By JANE HOUIN
Ohio Correspondent
COLUMBUS, Ohio — Pastures in Ohio have taken a beating with the unusually dry summer. Many livestock producers who rely on them to graze animals used “sacrifice pasture lots” to confine grazing animals to protect a majority of their pastures from damage.
Sacrifice pasture lots are extremely susceptible to soil erosion from overgrazing.
Nutrients from manure and soil captured in runoff also pose a potential threat to water bodies.
The Natural Resources Conservation Service (NRCS) has designed a way to help producers address this issue through the Environmental Quality Incentives Program (EQIP).
EQIP provides farmers with incentive payments and technical assistance for conservation activities that help limit soil erosion, improve water and air quality and protect wildlife habitat.
It is a voluntary conservation program administered by NRCS to support production agriculture and environmental quality as compatible goals.
Now through Dec. 7, livestock producers who used sacrifice pasture lots during the 2007 grazing season can apply for EQIP to receive a $127.56 per-acre incentive payment for reseeding these pastures.

## Direction 1
According to the article on Ohio pastures, what per-acre payment can eligible livestock producers receive for reseeding sacrifice pasture lots?

(Entries taken from a collection)
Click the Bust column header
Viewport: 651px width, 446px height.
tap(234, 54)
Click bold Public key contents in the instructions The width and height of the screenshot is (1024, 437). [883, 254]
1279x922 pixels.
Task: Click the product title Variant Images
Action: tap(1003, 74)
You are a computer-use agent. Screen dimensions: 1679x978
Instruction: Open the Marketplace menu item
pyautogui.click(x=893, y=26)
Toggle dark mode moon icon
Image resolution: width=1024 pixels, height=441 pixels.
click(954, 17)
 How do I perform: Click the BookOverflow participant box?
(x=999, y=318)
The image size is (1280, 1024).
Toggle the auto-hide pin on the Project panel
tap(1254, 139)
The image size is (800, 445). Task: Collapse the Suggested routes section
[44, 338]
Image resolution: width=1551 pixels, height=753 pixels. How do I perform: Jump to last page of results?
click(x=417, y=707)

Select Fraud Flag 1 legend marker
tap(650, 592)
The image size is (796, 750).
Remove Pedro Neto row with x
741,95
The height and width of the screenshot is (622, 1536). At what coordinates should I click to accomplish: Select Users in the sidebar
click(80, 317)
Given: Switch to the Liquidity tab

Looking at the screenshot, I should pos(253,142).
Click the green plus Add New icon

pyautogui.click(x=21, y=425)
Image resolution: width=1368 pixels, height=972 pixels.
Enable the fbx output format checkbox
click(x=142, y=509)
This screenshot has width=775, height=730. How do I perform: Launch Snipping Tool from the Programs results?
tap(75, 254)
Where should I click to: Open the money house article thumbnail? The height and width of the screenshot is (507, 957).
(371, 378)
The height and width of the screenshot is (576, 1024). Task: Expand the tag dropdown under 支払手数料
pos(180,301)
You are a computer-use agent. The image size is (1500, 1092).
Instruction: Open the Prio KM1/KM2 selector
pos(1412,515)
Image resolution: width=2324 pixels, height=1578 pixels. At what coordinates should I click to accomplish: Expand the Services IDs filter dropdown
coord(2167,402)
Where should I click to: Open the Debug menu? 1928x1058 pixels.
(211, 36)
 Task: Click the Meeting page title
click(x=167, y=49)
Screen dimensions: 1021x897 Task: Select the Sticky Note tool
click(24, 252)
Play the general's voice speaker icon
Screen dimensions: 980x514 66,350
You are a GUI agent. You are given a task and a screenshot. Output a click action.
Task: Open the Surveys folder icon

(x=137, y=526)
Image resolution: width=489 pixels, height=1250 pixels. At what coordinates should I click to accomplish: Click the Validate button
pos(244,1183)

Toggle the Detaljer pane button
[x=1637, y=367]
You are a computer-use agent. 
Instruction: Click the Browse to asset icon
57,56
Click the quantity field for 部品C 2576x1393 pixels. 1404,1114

## Direction 2
Convert the entries into a JSON list of strings, one string per line with blank lines omitted. Begin at the first line of the entries and stop after the line that contains "Action: tap(1003, 74)".

## Final answer 1
$127.56 per acre.

## Final answer 2
[
  "Click the Bust column header",
  "Viewport: 651px width, 446px height.",
  "tap(234, 54)",
  "Click bold Public key contents in the instructions The width and height of the screenshot is (1024, 437). [883, 254]",
  "1279x922 pixels.",
  "Task: Click the product title Variant Images",
  "Action: tap(1003, 74)"
]